◆ **DESCRIPTION OF THE TASK**: Rewrite the listing below with every "computer-use agent" replaced by "screen automation agent", keeping everything else the same.

◆ **MATERIAL FOR THIS EXERCISE**:
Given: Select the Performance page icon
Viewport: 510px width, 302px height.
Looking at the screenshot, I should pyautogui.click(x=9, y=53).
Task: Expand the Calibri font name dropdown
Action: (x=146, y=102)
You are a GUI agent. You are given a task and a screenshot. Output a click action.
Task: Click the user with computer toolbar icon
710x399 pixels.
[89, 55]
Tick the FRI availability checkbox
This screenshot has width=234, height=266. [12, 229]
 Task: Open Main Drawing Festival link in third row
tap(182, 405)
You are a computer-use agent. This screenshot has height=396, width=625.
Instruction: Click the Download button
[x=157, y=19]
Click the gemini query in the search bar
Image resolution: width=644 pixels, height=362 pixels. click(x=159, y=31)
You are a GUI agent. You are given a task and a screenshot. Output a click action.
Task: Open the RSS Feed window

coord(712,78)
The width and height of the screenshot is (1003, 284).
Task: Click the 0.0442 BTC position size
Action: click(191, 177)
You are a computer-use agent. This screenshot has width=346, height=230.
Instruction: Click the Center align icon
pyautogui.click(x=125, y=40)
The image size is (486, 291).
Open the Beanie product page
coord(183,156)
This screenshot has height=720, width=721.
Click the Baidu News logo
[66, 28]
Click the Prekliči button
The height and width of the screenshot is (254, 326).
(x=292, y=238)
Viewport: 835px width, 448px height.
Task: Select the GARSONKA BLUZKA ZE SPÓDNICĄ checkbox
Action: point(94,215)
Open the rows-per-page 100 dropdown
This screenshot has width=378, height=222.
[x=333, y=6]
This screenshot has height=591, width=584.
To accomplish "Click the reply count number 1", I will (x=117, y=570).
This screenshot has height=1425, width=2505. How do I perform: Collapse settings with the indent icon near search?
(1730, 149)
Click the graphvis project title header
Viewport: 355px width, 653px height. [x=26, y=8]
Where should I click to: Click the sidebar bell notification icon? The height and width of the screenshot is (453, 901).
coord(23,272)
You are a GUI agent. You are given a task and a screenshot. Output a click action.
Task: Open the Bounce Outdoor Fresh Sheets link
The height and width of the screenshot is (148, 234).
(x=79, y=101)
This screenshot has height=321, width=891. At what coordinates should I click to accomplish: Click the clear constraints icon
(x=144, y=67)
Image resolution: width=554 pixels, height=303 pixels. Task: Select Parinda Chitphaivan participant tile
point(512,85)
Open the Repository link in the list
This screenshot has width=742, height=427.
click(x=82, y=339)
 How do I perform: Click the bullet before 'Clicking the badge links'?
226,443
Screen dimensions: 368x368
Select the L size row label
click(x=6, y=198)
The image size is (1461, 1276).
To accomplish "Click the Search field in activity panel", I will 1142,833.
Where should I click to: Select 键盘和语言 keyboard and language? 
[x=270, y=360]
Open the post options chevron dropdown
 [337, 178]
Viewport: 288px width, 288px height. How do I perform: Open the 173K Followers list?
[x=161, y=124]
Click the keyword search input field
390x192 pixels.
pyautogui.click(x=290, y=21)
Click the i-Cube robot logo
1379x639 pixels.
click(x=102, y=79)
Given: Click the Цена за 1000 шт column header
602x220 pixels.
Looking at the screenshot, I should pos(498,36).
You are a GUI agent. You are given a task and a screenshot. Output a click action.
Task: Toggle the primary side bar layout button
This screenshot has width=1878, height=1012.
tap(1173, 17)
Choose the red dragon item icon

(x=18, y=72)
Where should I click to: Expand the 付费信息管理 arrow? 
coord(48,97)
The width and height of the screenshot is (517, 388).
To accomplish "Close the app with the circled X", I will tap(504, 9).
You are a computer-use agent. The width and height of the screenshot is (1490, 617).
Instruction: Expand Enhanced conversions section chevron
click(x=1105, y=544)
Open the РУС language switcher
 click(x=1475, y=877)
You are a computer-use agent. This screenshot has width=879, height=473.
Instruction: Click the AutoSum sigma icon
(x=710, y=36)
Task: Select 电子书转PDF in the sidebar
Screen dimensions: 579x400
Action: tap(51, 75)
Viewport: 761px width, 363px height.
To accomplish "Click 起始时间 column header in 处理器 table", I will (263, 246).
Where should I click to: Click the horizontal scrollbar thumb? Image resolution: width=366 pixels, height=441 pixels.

◆ **TASK SOLUTION**:
Given: Select the Performance page icon
Viewport: 510px width, 302px height.
Looking at the screenshot, I should pyautogui.click(x=9, y=53).
Task: Expand the Calibri font name dropdown
Action: (x=146, y=102)
You are a GUI agent. You are given a task and a screenshot. Output a click action.
Task: Click the user with computer toolbar icon
710x399 pixels.
[89, 55]
Tick the FRI availability checkbox
This screenshot has width=234, height=266. [12, 229]
 Task: Open Main Drawing Festival link in third row
tap(182, 405)
You are a screen automation agent. This screenshot has height=396, width=625.
Instruction: Click the Download button
[x=157, y=19]
Click the gemini query in the search bar
Image resolution: width=644 pixels, height=362 pixels. click(x=159, y=31)
You are a GUI agent. You are given a task and a screenshot. Output a click action.
Task: Open the RSS Feed window

coord(712,78)
The width and height of the screenshot is (1003, 284).
Task: Click the 0.0442 BTC position size
Action: click(191, 177)
You are a screen automation agent. This screenshot has width=346, height=230.
Instruction: Click the Center align icon
pyautogui.click(x=125, y=40)
The image size is (486, 291).
Open the Beanie product page
coord(183,156)
This screenshot has height=720, width=721.
Click the Baidu News logo
[66, 28]
Click the Prekliči button
The height and width of the screenshot is (254, 326).
(x=292, y=238)
Viewport: 835px width, 448px height.
Task: Select the GARSONKA BLUZKA ZE SPÓDNICĄ checkbox
Action: point(94,215)
Open the rows-per-page 100 dropdown
This screenshot has width=378, height=222.
[x=333, y=6]
This screenshot has height=591, width=584.
To accomplish "Click the reply count number 1", I will (x=117, y=570).
This screenshot has height=1425, width=2505. How do I perform: Collapse settings with the indent icon near search?
(1730, 149)
Click the graphvis project title header
Viewport: 355px width, 653px height. [x=26, y=8]
Where should I click to: Click the sidebar bell notification icon? The height and width of the screenshot is (453, 901).
coord(23,272)
You are a GUI agent. You are given a task and a screenshot. Output a click action.
Task: Open the Bounce Outdoor Fresh Sheets link
The height and width of the screenshot is (148, 234).
(x=79, y=101)
This screenshot has height=321, width=891. At what coordinates should I click to accomplish: Click the clear constraints icon
(x=144, y=67)
Image resolution: width=554 pixels, height=303 pixels. Task: Select Parinda Chitphaivan participant tile
point(512,85)
Open the Repository link in the list
This screenshot has width=742, height=427.
click(x=82, y=339)
 How do I perform: Click the bullet before 'Clicking the badge links'?
226,443
Screen dimensions: 368x368
Select the L size row label
click(x=6, y=198)
The image size is (1461, 1276).
To accomplish "Click the Search field in activity panel", I will 1142,833.
Where should I click to: Select 键盘和语言 keyboard and language? 
[x=270, y=360]
Open the post options chevron dropdown
 [337, 178]
Viewport: 288px width, 288px height. How do I perform: Open the 173K Followers list?
[x=161, y=124]
Click the keyword search input field
390x192 pixels.
pyautogui.click(x=290, y=21)
Click the i-Cube robot logo
1379x639 pixels.
click(x=102, y=79)
Given: Click the Цена за 1000 шт column header
602x220 pixels.
Looking at the screenshot, I should pos(498,36).
You are a GUI agent. You are given a task and a screenshot. Output a click action.
Task: Toggle the primary side bar layout button
This screenshot has width=1878, height=1012.
tap(1173, 17)
Choose the red dragon item icon

(x=18, y=72)
Where should I click to: Expand the 付费信息管理 arrow? 
coord(48,97)
The width and height of the screenshot is (517, 388).
To accomplish "Close the app with the circled X", I will tap(504, 9).
You are a screen automation agent. The width and height of the screenshot is (1490, 617).
Instruction: Expand Enhanced conversions section chevron
click(x=1105, y=544)
Open the РУС language switcher
 click(x=1475, y=877)
You are a screen automation agent. This screenshot has width=879, height=473.
Instruction: Click the AutoSum sigma icon
(x=710, y=36)
Task: Select 电子书转PDF in the sidebar
Screen dimensions: 579x400
Action: tap(51, 75)
Viewport: 761px width, 363px height.
To accomplish "Click 起始时间 column header in 处理器 table", I will (263, 246).
Where should I click to: Click the horizontal scrollbar thumb? Image resolution: width=366 pixels, height=441 pixels.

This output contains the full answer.